Princeton Academy of the Sacred Heart To Close at the End of This School Year
By Donald Gilpin
Princeton Academy of the Sacred Heart announced last week that, due to financial challenges, it will be closing at the end of the 2023-24 school year.
The school, located on a 50-acre campus on Great Road, was founded in 1999 in seeking to meet the need for a “values-based” private school for boys in grades K-8, according to the Princeton Academy website.
A letter to the Princeton Academy community signed by the school’s Board of Trustees Chair Olen Kalkus and Head of School Alfred (Rik) F. Dugan reports, “Princeton Academy continues to face financial challenges brought on by changing demographics and rising costs.”
The letter notes that the board had been pursuing various options to keep the school open, including sales of assets, efforts to increase enrollment, additional support from donors, and possible mergers with other institutions.
The letter continues, “However, despite our best efforts to find workable solutions, and after careful consideration, reflection, and discernment, the Board of Trustees has unanimously made the most difficult decision to close operations of Princeton Academy of the Sacred Heart at the end of the current school year.”

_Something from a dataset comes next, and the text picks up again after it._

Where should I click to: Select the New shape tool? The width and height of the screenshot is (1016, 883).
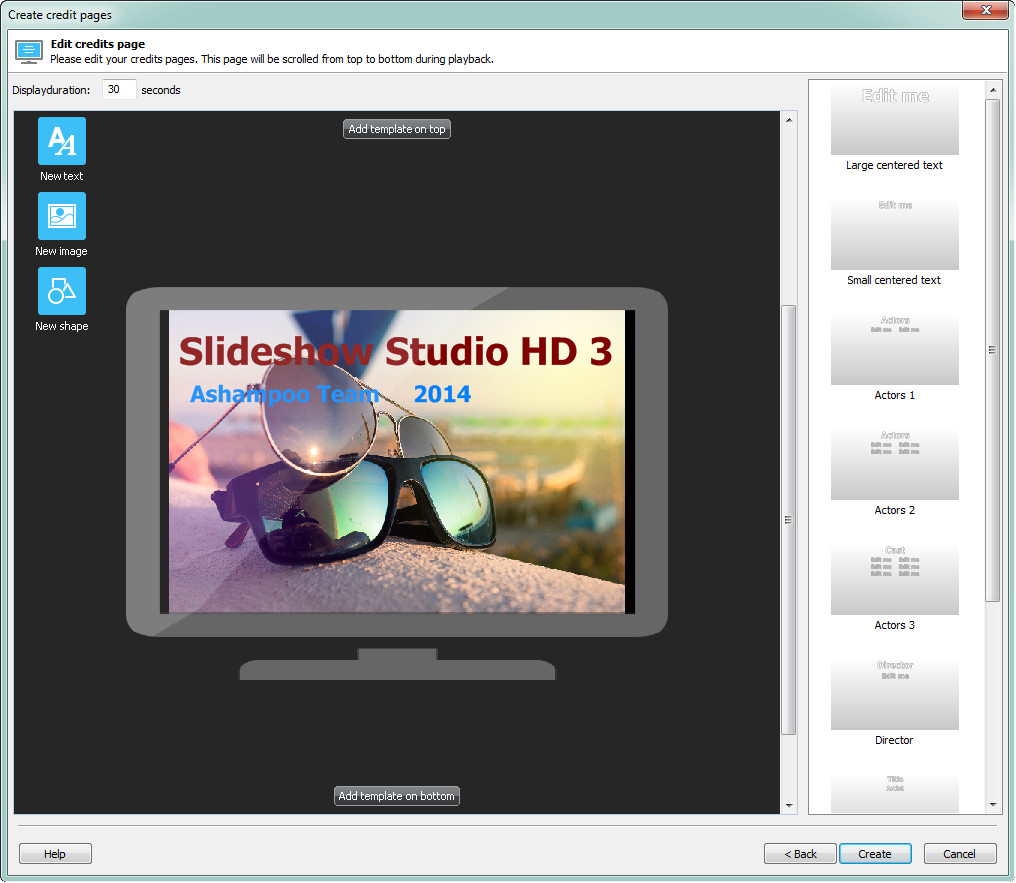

Princeton Academy will remain fully open throughout the current school year, the letter states. “Rest assured, this decision will have no impact on the 2023-24 academic year,” it says. “Princeton Academy will continue to offer the same outstanding program we have had since 1999, and all planned activities will remain unchanged.”
The board goes on to add that it is currently in discussion with Aldenham Education Group, one of the oldest schools in England, to “potentially allow for a new school, under a new banner, to begin operations in the fall of 2024.” More information about this possibility is expected to be available in the next two months.
The Princeton Academy board has been conducting a number of meetings and conversations to help the school community understand the board’s decision and the best options for the future.
“We understand that this news may come as a shock and that you will have many questions,” the letter states. “One of the questions we know will be on everybody’s mind is how Princeton Academy intends to assist students, families, faculty, staff, and alumni. We plan to engage with each group directly in a series of meetings, and we hope the initial conversations we have in the coming weeks will provide both an understanding of our decision and how we can move forward.”
Dugan declined to comment further on the school’s financial difficulties or on the demographic challenges faced by Princeton
Academy.
Princeton Academy started out in 1999 with 34 students in grades K-3 and the next year grew to 94 students in K-6. It purchased the current property in December 2000, and in November 2003 received accreditation from the Middle States Association of Colleges and Schools. In 2008 Princeton Academy was formally admitted into the network of Sacred Heart Schools.